### Data provided
____________

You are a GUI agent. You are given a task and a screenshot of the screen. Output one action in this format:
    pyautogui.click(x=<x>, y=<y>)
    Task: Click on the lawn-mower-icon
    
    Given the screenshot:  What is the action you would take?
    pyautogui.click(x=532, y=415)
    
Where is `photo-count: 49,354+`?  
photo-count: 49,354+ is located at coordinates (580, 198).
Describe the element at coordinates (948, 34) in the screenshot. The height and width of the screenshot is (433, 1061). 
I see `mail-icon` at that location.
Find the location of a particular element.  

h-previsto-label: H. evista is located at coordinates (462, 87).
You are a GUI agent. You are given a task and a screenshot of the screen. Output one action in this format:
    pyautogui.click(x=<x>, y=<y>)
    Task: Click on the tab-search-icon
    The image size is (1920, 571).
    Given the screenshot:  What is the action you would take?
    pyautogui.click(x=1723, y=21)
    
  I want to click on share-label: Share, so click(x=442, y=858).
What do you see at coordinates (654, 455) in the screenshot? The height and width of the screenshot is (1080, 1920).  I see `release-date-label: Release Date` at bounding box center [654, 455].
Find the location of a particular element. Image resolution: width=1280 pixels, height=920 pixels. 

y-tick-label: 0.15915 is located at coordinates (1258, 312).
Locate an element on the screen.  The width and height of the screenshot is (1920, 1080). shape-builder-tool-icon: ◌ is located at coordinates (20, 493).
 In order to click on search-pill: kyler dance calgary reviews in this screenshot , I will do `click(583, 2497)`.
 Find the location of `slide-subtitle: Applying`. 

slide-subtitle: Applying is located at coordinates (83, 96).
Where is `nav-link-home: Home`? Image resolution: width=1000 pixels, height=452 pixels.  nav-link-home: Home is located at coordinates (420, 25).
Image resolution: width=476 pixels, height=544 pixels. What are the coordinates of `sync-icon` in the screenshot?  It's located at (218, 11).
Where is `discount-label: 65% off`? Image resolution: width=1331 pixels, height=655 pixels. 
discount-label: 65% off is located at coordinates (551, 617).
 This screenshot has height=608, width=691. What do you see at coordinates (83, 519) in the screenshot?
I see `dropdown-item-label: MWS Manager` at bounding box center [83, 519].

____________

### Activity
Copy out the records word for word, from the line with "Describe the element" to the line with "What do you see at coordinates (654, 455)", including both of those lines.

### Result
Describe the element at coordinates (948, 34) in the screenshot. The height and width of the screenshot is (433, 1061). 
I see `mail-icon` at that location.
Find the location of a particular element.  

h-previsto-label: H. evista is located at coordinates (462, 87).
You are a GUI agent. You are given a task and a screenshot of the screen. Output one action in this format:
    pyautogui.click(x=<x>, y=<y>)
    Task: Click on the tab-search-icon
    The image size is (1920, 571).
    Given the screenshot:  What is the action you would take?
    pyautogui.click(x=1723, y=21)
    
  I want to click on share-label: Share, so click(x=442, y=858).
What do you see at coordinates (654, 455) in the screenshot? The height and width of the screenshot is (1080, 1920).  I see `release-date-label: Release Date` at bounding box center [654, 455].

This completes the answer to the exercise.